Questions: A line passes through the point (-1,2) and has a slope of 8. Write an equation in slope-intercept form for this line.

Transcript text: A line passes through the point $(-1,2)$ and has a slope of 8 . Write an equation in slope-intercept form for this line.

Solution

Solution Steps

To find the equation of a line in slope-intercept form, which is $ y = mx + b $, we need the slope $ m $ and the y-intercept $ b $. We are given the slope $ m = 8 $ and a point on the line $(-1, 2)$. We can substitute these values into the slope-intercept equation to solve for $ b $.

Step 1: Identify the Given Information

We are given a point on the line $(-1, 2)$ and the slope $m = 8$.

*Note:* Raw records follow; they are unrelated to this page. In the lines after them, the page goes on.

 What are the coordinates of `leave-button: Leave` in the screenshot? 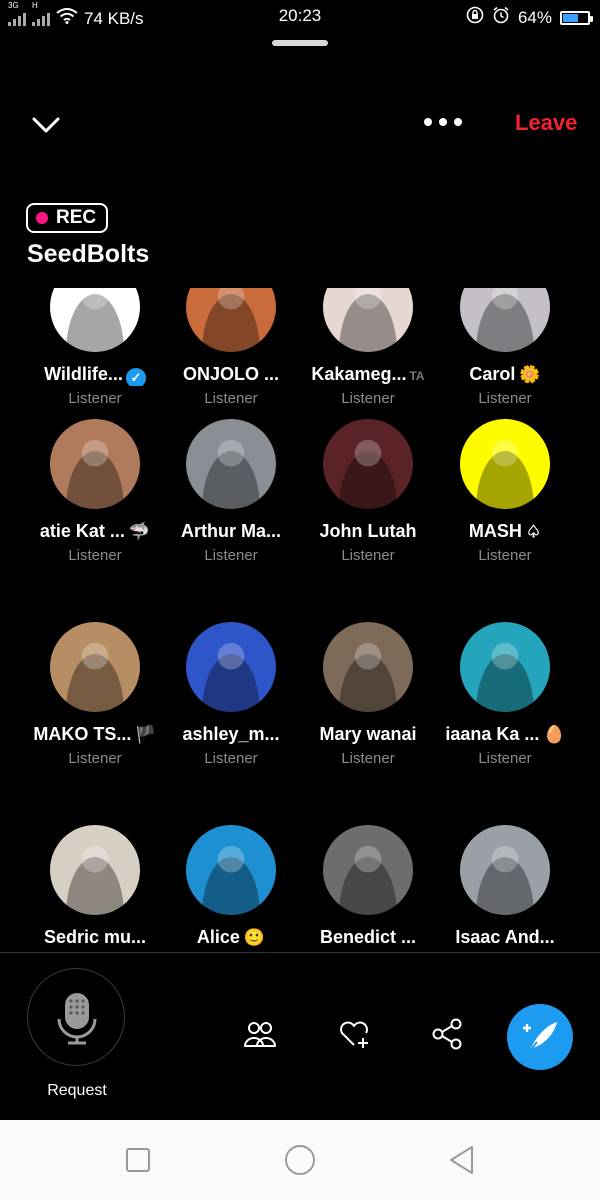 It's located at (546, 123).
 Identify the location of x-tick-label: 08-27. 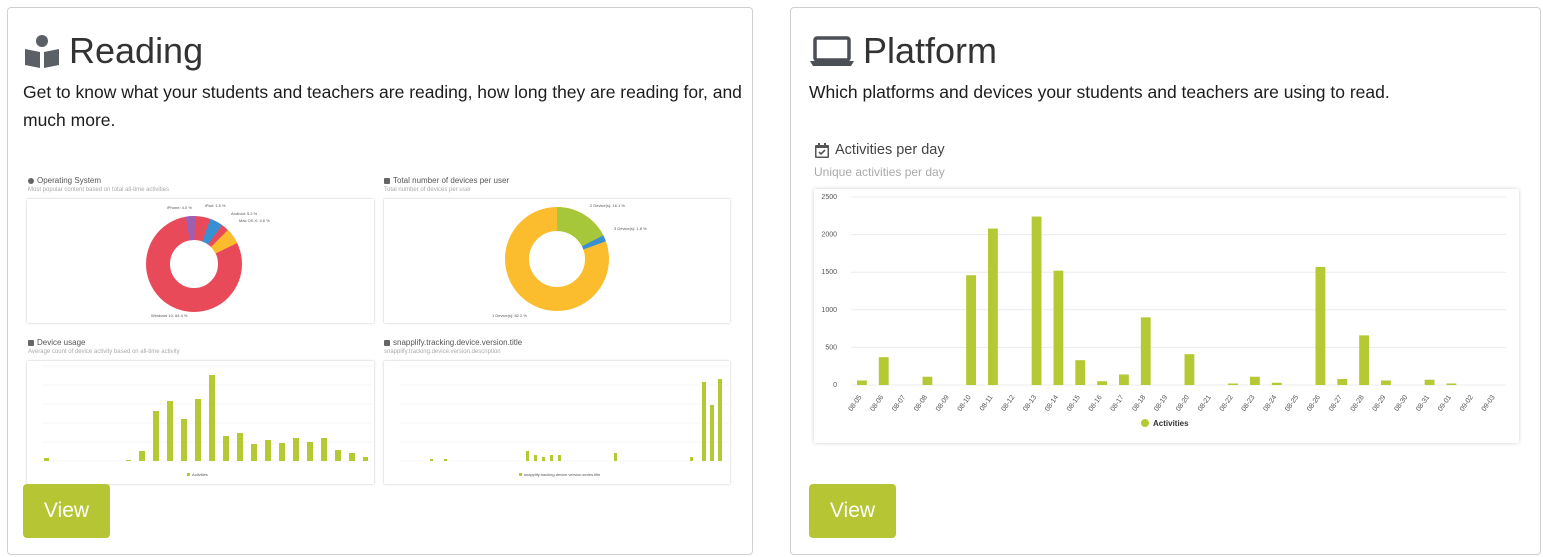
(1336, 404).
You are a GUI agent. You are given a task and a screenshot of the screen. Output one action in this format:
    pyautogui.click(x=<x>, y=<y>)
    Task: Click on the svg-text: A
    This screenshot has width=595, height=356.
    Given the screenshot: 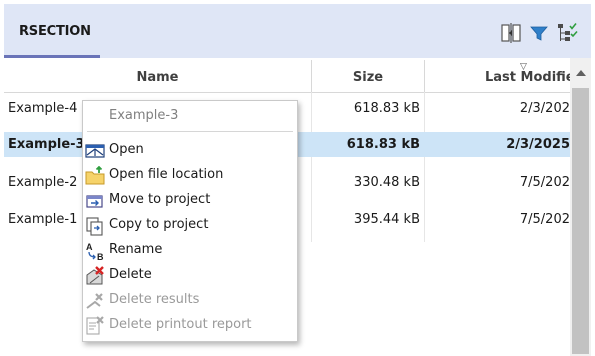 What is the action you would take?
    pyautogui.click(x=90, y=247)
    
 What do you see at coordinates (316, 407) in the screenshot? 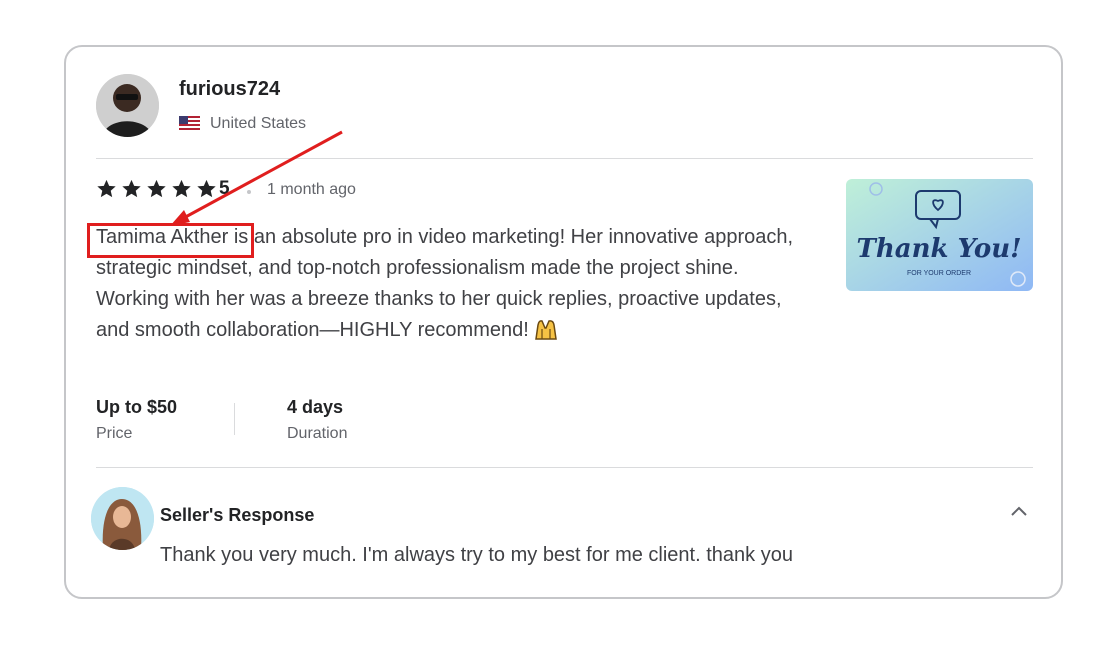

Step 2: Use the Slope-Intercept Form

The slope-intercept form of a line is given by the equation: \[ y = mx + b \] where $m$ is the slope and $b$ is the y-intercept.

Step 3: Substitute the Known Values

Substituting the known values into the equation to find $b$: \[ 2 = 8(-1) + b \] This simplifies to: \[ 2 = -8 + b \]

Step 4: Solve for the Y-Intercept

Rearranging the equation to solve for $b$: \[ b = 2 + 8 = 10 \]

Step 5: Write the Final Equation

Now that we have both $m$ and $b$, we can write the equation of the line: \[ y = 8x + 10 \]